--- RECORDED DATA Enclosed Below ---

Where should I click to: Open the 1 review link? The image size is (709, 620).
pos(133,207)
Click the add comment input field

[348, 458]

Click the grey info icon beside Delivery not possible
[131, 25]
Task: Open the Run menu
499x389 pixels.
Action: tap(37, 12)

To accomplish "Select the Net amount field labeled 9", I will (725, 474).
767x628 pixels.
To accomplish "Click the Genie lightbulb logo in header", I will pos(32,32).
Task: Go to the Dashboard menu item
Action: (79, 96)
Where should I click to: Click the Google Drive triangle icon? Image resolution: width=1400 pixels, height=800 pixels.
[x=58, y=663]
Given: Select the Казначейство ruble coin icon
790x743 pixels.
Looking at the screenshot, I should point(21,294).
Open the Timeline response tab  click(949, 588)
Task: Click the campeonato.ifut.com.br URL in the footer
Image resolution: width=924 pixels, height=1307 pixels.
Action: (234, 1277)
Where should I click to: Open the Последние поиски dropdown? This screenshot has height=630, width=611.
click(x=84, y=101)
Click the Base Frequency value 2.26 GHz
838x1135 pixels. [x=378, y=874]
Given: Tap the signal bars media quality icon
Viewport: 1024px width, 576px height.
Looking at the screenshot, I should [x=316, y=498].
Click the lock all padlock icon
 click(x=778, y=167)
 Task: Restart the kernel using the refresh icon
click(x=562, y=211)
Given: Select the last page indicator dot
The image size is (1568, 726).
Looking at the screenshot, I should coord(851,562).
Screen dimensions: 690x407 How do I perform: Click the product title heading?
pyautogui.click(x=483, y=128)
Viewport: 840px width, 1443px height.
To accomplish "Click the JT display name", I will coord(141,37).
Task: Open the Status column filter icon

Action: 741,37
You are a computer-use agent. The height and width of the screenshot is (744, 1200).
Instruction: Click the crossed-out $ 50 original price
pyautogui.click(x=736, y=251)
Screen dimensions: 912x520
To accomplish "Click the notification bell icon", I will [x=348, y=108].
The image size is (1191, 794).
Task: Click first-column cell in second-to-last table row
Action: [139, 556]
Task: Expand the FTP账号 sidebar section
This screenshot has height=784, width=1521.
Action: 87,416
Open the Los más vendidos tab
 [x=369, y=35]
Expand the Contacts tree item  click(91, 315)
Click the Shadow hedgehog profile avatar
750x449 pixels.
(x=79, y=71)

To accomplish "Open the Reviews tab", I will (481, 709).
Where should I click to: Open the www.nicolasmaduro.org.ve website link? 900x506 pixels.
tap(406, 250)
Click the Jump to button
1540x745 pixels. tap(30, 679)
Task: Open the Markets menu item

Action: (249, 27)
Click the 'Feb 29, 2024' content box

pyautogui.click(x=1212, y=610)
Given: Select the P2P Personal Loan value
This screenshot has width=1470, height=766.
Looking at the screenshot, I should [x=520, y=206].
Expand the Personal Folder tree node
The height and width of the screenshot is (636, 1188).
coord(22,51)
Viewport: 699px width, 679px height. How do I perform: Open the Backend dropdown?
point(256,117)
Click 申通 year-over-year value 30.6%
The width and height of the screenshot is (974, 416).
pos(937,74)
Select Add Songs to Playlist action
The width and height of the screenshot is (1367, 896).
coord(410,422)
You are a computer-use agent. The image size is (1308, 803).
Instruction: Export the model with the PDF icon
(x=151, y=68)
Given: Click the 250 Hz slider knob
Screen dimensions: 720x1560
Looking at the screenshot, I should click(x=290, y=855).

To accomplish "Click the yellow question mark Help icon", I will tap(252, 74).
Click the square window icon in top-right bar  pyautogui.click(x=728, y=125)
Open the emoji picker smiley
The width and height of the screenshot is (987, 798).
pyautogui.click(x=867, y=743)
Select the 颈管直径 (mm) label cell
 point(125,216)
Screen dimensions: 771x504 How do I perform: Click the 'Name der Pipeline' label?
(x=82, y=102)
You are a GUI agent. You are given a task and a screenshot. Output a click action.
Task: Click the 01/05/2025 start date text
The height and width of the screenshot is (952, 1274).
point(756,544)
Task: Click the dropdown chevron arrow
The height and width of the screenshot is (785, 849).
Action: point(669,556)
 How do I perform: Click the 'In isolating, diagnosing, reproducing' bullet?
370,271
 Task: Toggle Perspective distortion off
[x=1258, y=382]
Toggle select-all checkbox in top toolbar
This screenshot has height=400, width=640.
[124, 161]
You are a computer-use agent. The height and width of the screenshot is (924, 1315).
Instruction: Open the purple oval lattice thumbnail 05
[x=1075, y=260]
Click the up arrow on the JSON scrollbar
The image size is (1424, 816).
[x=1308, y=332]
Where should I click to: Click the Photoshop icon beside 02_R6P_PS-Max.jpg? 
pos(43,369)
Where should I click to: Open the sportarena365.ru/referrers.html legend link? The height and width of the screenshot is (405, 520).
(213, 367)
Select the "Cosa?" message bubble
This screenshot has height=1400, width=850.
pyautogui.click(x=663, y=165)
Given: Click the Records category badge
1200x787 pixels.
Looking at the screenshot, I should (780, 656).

--- End of Enclosed RECORDED DATA ---

» WORK TO COMPLETE
Exact copies of the lines from the one containing "is (405, 520)." through the final line of the records are all the answer should hold.

» RESPONSE AREA
Where should I click to: Open the sportarena365.ru/referrers.html legend link? The height and width of the screenshot is (405, 520).
(213, 367)
Select the "Cosa?" message bubble
This screenshot has height=1400, width=850.
pyautogui.click(x=663, y=165)
Given: Click the Records category badge
1200x787 pixels.
Looking at the screenshot, I should (780, 656).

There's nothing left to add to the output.